マ・クベ 「全軍に告げよ。『敵は重大な著作権違反を犯した。我らが女神を無断で自分達の物とした連邦に
  鉄槌を下せ』とな」
73:
―Zeon War Propaganda Agency(ジオン戦争宣伝機関)―
アナウンサー 「地球制圧軍指令部、発表!」
アナウンサー 「我が欧州方面軍は、本日、ヨーロッパ北部地域において敵主力部隊に決定的痛打を浴びせた。

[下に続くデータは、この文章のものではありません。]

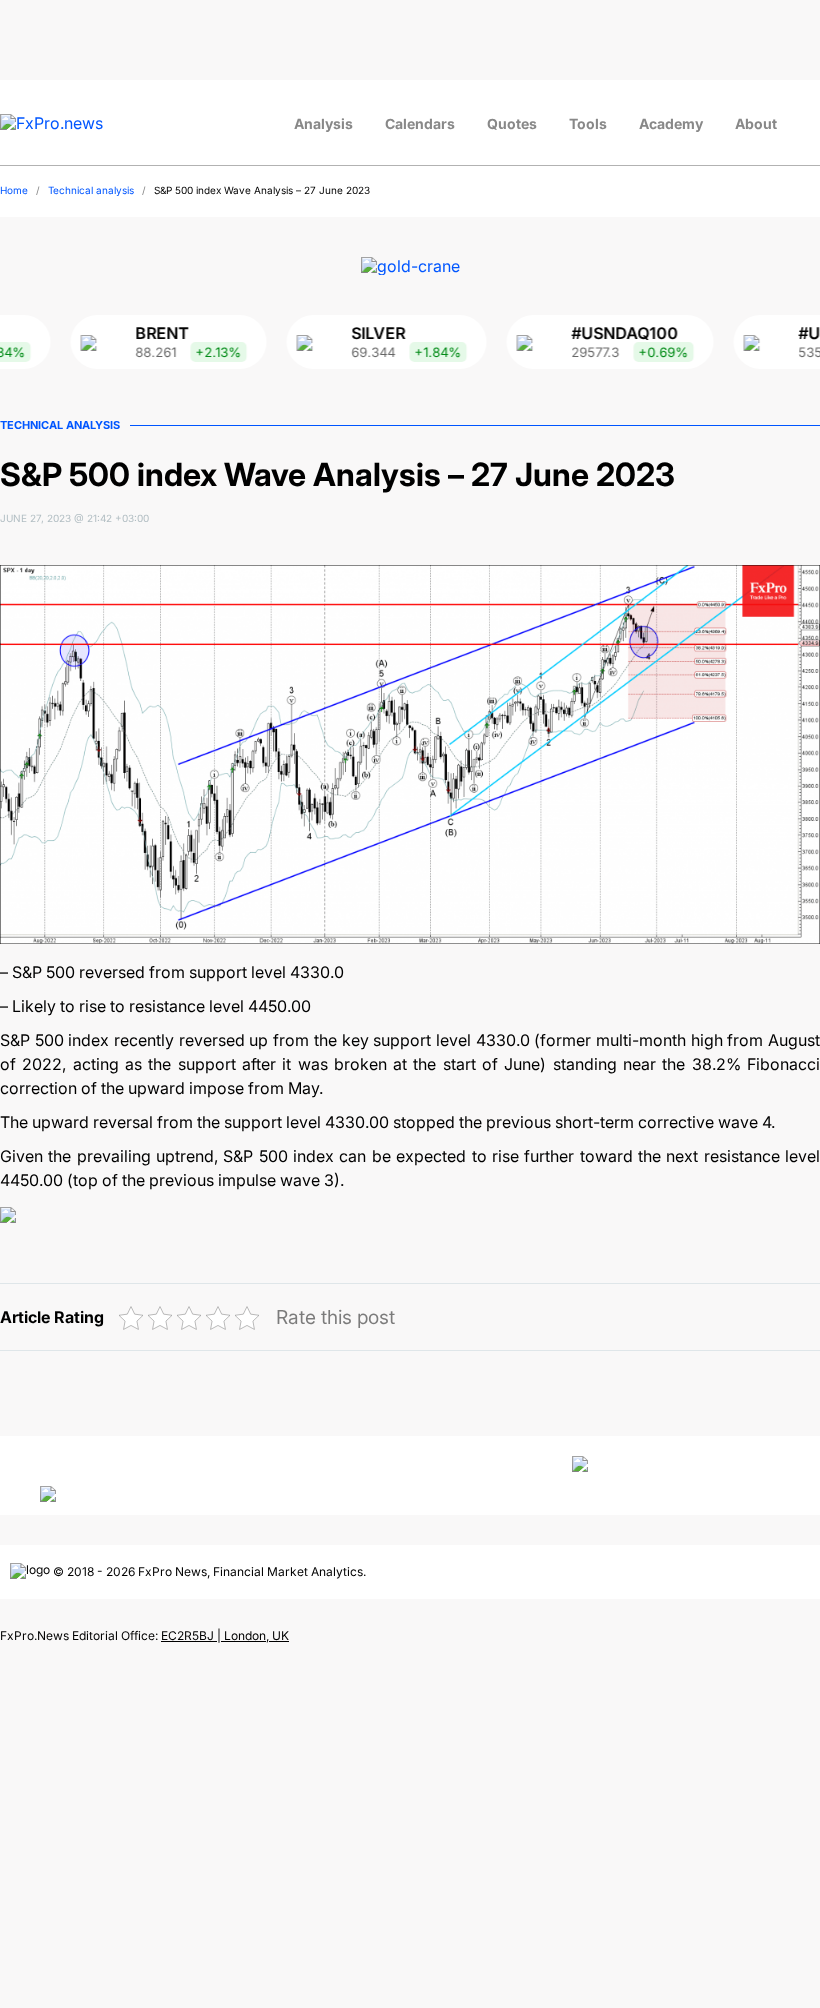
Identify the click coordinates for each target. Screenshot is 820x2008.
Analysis (323, 123)
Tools (588, 123)
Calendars (420, 123)
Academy (671, 123)
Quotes (512, 123)
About (756, 123)
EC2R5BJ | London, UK (225, 1635)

  これにより、ヨーロッパの解放は最早眼前へと迫ったのだ!」
74:
―地球 オデッサ―
―ビッグトレー艦橋―
レビル (あの敗戦は大きな痛手だった)
レビル (あの時の敗北により連邦北部欧州方面軍は機甲部隊の半数を失った)
レビル (しかし……後悔は無い)
レビル (作戦開始前に閲覧式で見たマミさん仕様の61式戦車がズラリと並ぶ姿は壮観だった。
 あれを見られただけでも作戦を遂行した甲斐があった)
レビル (ルウム戦役で捕虜になっている間に見せられたのがきっかけでこの歳になってアニメにハマるとはな)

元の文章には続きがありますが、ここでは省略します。